**Challenge:** Update the entries beginning at the line that has "The width and" and stopping after the line that has "(x=190, y=187)", replacing "Collapse" with "Expand" and leaving everything else unchanged. Return only those lines.

**Exercise data:**
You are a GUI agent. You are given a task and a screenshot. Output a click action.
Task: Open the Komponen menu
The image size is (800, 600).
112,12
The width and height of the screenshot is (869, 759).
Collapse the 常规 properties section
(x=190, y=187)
---
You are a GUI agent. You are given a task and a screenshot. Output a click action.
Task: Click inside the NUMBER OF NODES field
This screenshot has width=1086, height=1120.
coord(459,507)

**Answer to the exercise:**
The width and height of the screenshot is (869, 759).
Expand the 常规 properties section
(x=190, y=187)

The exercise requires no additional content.